**Work required**
Can you reproduce each of the entries below word for word, leaving nothing out?

◆ ◆ ◆ ◆ ◆

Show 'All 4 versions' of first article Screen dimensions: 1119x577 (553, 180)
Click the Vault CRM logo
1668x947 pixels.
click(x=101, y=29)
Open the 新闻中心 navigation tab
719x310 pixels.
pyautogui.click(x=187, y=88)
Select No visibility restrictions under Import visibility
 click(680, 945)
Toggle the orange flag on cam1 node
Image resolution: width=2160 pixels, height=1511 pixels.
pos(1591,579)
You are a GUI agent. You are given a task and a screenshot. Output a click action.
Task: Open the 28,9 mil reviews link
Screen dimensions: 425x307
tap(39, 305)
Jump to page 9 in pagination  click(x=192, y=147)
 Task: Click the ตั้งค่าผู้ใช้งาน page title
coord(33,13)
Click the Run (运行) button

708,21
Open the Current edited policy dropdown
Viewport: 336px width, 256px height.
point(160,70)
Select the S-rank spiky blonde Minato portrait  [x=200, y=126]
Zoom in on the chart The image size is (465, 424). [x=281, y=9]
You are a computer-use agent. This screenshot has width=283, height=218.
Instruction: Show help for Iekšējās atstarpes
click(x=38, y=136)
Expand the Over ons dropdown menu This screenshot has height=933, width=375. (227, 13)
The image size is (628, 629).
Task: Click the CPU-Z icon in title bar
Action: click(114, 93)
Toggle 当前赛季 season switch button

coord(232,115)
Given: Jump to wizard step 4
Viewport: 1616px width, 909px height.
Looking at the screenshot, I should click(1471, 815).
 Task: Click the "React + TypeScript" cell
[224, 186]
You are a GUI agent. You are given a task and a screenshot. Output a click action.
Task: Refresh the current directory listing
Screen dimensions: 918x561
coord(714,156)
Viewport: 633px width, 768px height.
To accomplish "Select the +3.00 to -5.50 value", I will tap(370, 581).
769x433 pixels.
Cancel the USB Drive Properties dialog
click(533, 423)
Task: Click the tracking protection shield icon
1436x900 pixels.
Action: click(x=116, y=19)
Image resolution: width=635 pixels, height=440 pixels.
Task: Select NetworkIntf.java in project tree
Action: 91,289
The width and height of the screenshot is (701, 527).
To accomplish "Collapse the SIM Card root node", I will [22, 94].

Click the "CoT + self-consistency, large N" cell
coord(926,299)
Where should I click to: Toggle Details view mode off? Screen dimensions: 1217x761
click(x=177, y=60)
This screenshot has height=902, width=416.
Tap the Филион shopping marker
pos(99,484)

◆ ◆ ◆ ◆ ◆

**Solved problem**
Show 'All 4 versions' of first article Screen dimensions: 1119x577 (553, 180)
Click the Vault CRM logo
1668x947 pixels.
click(x=101, y=29)
Open the 新闻中心 navigation tab
719x310 pixels.
pyautogui.click(x=187, y=88)
Select No visibility restrictions under Import visibility
 click(680, 945)
Toggle the orange flag on cam1 node
Image resolution: width=2160 pixels, height=1511 pixels.
pos(1591,579)
You are a GUI agent. You are given a task and a screenshot. Output a click action.
Task: Open the 28,9 mil reviews link
Screen dimensions: 425x307
tap(39, 305)
Jump to page 9 in pagination  click(x=192, y=147)
 Task: Click the ตั้งค่าผู้ใช้งาน page title
coord(33,13)
Click the Run (运行) button

708,21
Open the Current edited policy dropdown
Viewport: 336px width, 256px height.
point(160,70)
Select the S-rank spiky blonde Minato portrait  [x=200, y=126]
Zoom in on the chart The image size is (465, 424). [x=281, y=9]
You are a computer-use agent. This screenshot has width=283, height=218.
Instruction: Show help for Iekšējās atstarpes
click(x=38, y=136)
Expand the Over ons dropdown menu This screenshot has height=933, width=375. (227, 13)
The image size is (628, 629).
Task: Click the CPU-Z icon in title bar
Action: click(114, 93)
Toggle 当前赛季 season switch button

coord(232,115)
Given: Jump to wizard step 4
Viewport: 1616px width, 909px height.
Looking at the screenshot, I should click(1471, 815).
 Task: Click the "React + TypeScript" cell
[224, 186]
You are a GUI agent. You are given a task and a screenshot. Output a click action.
Task: Refresh the current directory listing
Screen dimensions: 918x561
coord(714,156)
Viewport: 633px width, 768px height.
To accomplish "Select the +3.00 to -5.50 value", I will tap(370, 581).
769x433 pixels.
Cancel the USB Drive Properties dialog
click(533, 423)
Task: Click the tracking protection shield icon
1436x900 pixels.
Action: click(x=116, y=19)
Image resolution: width=635 pixels, height=440 pixels.
Task: Select NetworkIntf.java in project tree
Action: 91,289
The width and height of the screenshot is (701, 527).
To accomplish "Collapse the SIM Card root node", I will [22, 94].

Click the "CoT + self-consistency, large N" cell
coord(926,299)
Where should I click to: Toggle Details view mode off? Screen dimensions: 1217x761
click(x=177, y=60)
This screenshot has height=902, width=416.
Tap the Филион shopping marker
pos(99,484)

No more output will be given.